Research

What mathematical and scientific skills does today’s world require? What do we need to understand about math, tech, and the sciences if we are to be aware of current developments in these fields and form a view on them? What knowledge and skills does everyone need, in light of the changes and advances in STEM that affect us all; and what about those who aspire to careers in these fields? And, crucially, how do people become interested in scientific, mathematical, and tech-related issues at in school, at work, or in their own time?

In exploring these and other questions, researchers at the Leibniz Institute for Science and Mathematics Education (IPN) in Kiel study the individual and societal conditions underlying education in mathematics and the sciences, its processes, and its outcomes, across people’s lifespans. Our approach encompasses analysis of learning groups, institutions, and education systems alongside consideration of individuals’ personal circumstances. The IPN's projects that relate to school-based education seek to engage with learners’ experience and teachers’ professional practice alike as they examine the quality of mathematics and science education and the conditions under which Germany’s education system delivers it.

The IPN structures its research work in research strands that intertwine and overlap theoretically and empirically.

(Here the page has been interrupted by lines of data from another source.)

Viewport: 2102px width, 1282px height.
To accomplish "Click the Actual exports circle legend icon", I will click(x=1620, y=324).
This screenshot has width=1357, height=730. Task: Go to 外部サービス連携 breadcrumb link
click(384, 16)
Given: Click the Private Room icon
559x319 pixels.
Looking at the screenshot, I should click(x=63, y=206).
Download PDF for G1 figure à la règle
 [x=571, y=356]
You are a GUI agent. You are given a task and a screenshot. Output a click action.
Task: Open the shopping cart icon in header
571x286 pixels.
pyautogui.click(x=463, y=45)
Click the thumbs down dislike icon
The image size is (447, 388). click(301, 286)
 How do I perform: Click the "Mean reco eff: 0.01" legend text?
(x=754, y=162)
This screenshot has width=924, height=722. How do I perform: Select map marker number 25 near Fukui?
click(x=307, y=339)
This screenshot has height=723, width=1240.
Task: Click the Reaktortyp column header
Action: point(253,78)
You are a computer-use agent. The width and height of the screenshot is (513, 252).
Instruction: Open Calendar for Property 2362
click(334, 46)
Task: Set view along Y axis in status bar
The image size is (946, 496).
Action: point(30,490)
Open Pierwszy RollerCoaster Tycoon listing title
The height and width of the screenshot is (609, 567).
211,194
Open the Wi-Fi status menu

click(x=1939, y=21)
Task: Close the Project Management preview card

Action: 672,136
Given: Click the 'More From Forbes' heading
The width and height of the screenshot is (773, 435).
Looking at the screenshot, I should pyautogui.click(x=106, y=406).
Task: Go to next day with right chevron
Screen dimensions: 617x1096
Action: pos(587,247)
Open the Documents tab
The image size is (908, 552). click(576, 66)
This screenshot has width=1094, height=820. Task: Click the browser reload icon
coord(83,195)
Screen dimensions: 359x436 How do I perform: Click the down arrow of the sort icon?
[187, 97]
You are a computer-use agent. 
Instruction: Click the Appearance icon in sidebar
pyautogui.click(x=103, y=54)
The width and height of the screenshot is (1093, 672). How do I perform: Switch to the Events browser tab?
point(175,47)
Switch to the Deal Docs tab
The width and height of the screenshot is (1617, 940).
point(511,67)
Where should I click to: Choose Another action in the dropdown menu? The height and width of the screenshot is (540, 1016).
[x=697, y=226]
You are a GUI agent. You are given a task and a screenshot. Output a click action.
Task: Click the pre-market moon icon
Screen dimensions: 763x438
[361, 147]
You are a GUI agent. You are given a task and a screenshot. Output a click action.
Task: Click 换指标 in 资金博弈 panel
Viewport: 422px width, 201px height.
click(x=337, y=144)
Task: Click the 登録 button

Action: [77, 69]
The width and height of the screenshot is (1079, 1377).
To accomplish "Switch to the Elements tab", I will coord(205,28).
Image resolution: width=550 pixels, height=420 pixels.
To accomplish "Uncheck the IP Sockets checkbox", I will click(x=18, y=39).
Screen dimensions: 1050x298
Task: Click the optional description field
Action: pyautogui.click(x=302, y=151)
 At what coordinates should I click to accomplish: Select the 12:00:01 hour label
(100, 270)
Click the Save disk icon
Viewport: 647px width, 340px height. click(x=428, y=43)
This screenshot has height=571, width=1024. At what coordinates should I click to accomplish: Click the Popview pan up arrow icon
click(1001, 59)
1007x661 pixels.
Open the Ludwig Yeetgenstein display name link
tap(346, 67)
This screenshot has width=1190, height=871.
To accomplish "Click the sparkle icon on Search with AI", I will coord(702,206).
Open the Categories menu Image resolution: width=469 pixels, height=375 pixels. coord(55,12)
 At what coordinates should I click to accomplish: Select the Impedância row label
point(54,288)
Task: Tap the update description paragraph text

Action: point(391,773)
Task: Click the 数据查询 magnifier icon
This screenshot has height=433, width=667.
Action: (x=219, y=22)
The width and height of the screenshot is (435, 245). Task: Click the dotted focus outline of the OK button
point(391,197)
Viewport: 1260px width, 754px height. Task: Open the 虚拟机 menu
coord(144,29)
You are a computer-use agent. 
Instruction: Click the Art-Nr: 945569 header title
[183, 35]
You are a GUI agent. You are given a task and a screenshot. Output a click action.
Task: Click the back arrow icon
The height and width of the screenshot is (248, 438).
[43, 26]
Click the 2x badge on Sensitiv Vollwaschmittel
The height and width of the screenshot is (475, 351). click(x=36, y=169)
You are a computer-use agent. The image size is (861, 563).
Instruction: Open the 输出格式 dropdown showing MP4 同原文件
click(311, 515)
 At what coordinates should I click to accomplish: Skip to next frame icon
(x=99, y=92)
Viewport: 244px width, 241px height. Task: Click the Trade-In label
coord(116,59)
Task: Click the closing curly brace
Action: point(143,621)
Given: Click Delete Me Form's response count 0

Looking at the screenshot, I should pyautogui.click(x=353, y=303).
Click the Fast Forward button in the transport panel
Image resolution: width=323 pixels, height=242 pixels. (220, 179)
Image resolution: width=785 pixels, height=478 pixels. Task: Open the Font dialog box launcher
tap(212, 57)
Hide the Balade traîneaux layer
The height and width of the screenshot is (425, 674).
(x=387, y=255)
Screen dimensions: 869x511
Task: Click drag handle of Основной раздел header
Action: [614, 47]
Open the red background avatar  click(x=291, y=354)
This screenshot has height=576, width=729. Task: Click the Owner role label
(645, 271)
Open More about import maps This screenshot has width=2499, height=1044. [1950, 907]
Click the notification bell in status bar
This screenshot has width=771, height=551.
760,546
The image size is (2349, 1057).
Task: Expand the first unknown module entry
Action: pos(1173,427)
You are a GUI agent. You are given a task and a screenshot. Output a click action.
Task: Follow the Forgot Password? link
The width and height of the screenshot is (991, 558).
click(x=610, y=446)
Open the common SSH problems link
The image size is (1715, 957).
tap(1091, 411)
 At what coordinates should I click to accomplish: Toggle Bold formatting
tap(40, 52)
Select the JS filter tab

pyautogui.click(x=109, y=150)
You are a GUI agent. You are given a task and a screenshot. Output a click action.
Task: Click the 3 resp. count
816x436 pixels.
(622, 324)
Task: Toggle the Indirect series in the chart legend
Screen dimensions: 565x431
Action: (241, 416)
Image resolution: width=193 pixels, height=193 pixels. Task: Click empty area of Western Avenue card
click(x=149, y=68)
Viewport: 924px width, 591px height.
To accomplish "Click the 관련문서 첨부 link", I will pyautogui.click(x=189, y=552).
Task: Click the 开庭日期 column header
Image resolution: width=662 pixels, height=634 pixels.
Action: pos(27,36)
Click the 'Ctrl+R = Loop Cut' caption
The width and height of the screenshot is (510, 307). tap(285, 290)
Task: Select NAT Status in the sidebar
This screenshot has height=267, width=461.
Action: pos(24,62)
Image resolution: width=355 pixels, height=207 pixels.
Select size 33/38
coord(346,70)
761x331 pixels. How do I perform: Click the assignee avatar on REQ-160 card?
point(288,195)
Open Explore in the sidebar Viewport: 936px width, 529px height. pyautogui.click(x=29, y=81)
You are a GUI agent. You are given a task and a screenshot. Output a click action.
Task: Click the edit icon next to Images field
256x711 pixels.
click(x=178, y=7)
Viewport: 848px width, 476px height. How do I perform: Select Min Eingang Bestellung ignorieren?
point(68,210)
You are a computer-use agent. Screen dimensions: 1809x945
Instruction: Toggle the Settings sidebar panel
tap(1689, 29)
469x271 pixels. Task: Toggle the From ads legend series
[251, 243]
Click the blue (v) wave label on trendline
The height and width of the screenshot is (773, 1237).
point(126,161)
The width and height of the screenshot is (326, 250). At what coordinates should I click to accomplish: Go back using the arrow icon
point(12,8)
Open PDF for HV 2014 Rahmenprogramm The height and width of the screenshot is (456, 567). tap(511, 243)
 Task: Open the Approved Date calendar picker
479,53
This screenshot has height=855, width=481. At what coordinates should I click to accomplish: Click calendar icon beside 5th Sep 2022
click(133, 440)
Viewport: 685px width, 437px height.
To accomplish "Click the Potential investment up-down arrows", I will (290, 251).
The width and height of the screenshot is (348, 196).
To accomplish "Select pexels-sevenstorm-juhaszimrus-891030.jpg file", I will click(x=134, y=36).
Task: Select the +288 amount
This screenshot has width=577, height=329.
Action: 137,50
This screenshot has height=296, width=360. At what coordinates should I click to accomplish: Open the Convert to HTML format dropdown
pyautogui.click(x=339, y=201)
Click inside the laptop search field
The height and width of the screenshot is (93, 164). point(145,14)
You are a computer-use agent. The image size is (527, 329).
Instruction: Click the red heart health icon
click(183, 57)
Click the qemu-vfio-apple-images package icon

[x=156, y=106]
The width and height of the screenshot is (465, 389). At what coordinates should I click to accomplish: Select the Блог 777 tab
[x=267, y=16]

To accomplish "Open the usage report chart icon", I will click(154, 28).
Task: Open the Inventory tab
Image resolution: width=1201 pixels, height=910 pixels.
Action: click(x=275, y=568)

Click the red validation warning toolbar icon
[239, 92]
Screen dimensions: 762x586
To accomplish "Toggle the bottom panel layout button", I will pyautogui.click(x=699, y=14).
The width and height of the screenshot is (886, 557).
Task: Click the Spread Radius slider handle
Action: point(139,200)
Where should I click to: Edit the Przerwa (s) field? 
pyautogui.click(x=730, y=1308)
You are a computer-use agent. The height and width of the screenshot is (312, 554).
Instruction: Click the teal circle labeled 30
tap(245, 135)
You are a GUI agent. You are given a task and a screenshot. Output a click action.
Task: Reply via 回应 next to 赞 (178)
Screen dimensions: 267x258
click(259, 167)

We center our nationwide activities on projects which it is not possible or practicable to base at one of Germany’s higher education institutions and which are in the public interest at federal level or at the level of individual German states. Our research is subject to standards of good academic and scientific practice as set out in the DFG’s Guidelines for Safeguarding Good Scientific Practice, which serve as its research code of conduct. Read more about these standards here.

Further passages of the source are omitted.